Famous Laws of Software Development

Murphy’s Law

Probably one of the most famous of all laws, mostly because it is not only applicable to Software Development.

If something can go wrong, it will.

First derivation: If it works, you probably didn’t write it. Second derivation: Cursing is the only language all programmers speak fluently. Conclusion: A computer will do what you write, not what you want.

Defensive programming, version control, doom scenario’s (for those damned zombie-server-attacks), TDD, MDD, etc. are all are good practices for defending against this law.

Brook’s Law

Most developers will -either knowingly or unknowingly- have experience with Brook’s law, which states:

Adding manpower to a late software project makes it later.

If a project is running late, simply adding manpower will most likely have disastrous results. Looking and reviewing the level of programming efficiency, the software methodology, the technical architecture, etc. will almost always have better outcomes. Or not, which probably means Hofstadter’s Law is also in play.

More details here

Hofstadter’s Law

The Hofstadter’s law was written by Douglas Hofstadter and named after him.

The rule states:

It always takes longer than you expect, even when you take into account Hofstadter's Law.

The “law” is a statement regarding the difficulty of accurately estimating the time it will take to complete tasks of substantial complexity. The recursive nature of the law is a reflection of the widely experienced difficulty of estimating complex tasks despite all best efforts, including knowing that the task is complex.

That’s why you must always have a buffer before you give any sort of estimation. If you want to know more on how to provide better estimations, read my post on the subject: Estimation Wizardry.

Conway’s Law

Any piece of software reflects the organizational structure that produced it.

Or even more clearly:

Organizations which design systems are constrained to produce designs which are copies of the communication structures of these organizations.

In many organizations teams are divided according to their functional skills. So you’ll have teams of front-end developers, backend-developers and database developers. Simply stated, it’s hard for someone to change something if the thing he/she wants to change is owned by someone else.

It is much better, and more and more implemented as such, to deploy teams around a bounded context. Architectures such as microservices structure their teams around service boundaries rather than siloed technical architecture partitions.

So, structure teams to look like your target architecture, and it will be easier to achieve it. That’s how you defend against Conways’s law.

More details here

Postel’s Law aka Robustness principle

Be conservative in what you send, be liberal in what you accept

Jon Postel originally articulated this as a principle for making TCP implementations robust. This principle is also embodied by HTML which many attribute as a cause of its success and failure, depending on who you ask.

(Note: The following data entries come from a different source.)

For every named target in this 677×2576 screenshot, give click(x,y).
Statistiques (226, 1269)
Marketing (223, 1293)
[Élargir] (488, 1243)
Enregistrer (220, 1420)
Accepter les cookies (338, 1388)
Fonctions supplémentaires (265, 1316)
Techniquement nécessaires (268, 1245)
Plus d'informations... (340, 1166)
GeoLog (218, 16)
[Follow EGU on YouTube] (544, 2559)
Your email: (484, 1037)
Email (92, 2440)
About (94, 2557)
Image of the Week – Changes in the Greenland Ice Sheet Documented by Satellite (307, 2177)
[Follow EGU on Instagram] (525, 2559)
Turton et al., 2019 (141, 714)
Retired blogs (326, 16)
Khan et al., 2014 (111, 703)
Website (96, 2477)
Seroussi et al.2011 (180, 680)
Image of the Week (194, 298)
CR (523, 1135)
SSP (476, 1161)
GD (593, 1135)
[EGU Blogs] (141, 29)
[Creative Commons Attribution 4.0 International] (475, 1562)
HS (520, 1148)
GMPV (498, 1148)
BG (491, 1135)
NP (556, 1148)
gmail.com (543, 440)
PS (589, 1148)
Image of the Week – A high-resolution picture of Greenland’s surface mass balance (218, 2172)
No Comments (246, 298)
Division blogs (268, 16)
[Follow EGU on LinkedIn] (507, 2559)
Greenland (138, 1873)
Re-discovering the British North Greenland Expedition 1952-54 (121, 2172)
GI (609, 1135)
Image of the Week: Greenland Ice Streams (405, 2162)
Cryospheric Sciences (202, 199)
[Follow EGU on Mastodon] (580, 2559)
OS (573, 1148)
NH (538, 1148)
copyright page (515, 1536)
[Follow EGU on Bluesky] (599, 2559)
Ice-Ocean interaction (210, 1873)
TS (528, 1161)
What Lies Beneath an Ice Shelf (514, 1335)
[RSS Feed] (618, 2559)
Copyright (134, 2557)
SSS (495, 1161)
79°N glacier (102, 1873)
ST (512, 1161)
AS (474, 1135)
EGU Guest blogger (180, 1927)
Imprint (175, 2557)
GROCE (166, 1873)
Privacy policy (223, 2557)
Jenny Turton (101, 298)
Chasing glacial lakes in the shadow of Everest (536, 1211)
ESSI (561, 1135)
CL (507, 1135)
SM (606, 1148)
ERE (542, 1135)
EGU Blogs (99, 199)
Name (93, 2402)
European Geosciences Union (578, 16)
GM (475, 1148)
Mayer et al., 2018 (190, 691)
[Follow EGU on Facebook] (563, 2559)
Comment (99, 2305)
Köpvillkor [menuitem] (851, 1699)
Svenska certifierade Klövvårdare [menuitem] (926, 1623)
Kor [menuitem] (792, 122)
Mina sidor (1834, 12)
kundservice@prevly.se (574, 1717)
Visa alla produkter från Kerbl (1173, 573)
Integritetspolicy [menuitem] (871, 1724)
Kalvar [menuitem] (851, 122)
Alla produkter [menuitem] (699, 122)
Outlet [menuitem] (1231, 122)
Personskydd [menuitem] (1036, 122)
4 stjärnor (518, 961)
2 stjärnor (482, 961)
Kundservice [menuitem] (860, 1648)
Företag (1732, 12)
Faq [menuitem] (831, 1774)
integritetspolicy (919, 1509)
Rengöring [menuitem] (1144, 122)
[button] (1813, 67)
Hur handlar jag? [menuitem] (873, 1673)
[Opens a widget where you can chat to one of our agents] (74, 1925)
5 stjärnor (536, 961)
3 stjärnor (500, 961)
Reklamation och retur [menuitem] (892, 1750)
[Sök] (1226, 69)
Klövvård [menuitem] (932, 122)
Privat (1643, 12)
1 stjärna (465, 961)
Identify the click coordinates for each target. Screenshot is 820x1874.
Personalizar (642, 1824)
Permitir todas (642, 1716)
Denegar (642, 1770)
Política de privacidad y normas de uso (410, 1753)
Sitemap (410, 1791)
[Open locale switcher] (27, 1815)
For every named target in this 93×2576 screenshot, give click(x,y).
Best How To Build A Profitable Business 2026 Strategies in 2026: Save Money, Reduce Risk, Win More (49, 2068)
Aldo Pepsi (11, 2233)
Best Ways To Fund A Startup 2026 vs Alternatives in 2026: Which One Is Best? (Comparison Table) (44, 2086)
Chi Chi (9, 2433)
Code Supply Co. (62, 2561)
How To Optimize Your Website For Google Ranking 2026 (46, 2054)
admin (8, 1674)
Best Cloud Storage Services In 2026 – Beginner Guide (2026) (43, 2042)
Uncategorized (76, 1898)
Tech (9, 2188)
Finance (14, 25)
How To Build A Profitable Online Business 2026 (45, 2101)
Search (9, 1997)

In today’s highly charged political environment, Postel’s law is a uniter.

Pareto Principle aka The 80-20 rule

For many phenomena, 80% of consequences stem from 20% of the causes.

This is the principle behind the painful truth that 80% of the bugs in the code arise from 20% of the code. Otherwise stated, 80% of the work done in a company is performed by 20% of the staff. The problem is you don’t always have a clear idea of which 20%.

The Peter Principle

A pretty depressing and at times frustrating law, certainly if you happen to have firsthand experience.

In a hierarchy, every employee tends to rise to his level of incompetence.

Kerchkhoff’s Principle

In cryptography, a system should be secure even if everything about the system, except for a small piece of information - the key - is public knowledge.

This is the main principle underlying public key cryptography.

Linus’s Law

Named after Linus Torvalds, the creator of Linux, this law states:

Given enough eyeballs, all bugs are shallow.

This law was described using the famous The Cathedral and the Bazaar essay, explaining the contrast between two different free software development models:

The Cathedral model, in which source code is available with each software release, but code developed between releases is restricted to an exclusive group of software developers.
The Bazaar model, in which the code is developed over the Internet in view of the public.

The conclusion? The more widely available the source code is for public testing, scrutiny, and experimentation, the more rapidly all forms of bugs will be discovered.

Moore’s Law

The power of computers per unit cost doubles every 24 month.

The most popular version states:

The number of transistors on an integrated circuit will double in about 18 months.

Or

The processing speed of computers will double every two years!

Wirth’s law

Software gets slower faster than hardware gets faster.

Take that Moore’s Law!

Ninety-ninety rule

The first 90% of the code takes 10% of the time. The remaining 10% takes the other 90% of the time

So true. Anyone who does not agree with this?

Knuth’s optimization principle

Premature optimization is the root of all evil.

First you write code, then you identify bottlenecks, then you fix!

Norvig’s Law

Any technology that surpasses 50% penetration will never double again (in any number of months).

source: Tim Sommer

Goodhart’s Law

When a measure becomes a target, it ceases to be a good measure.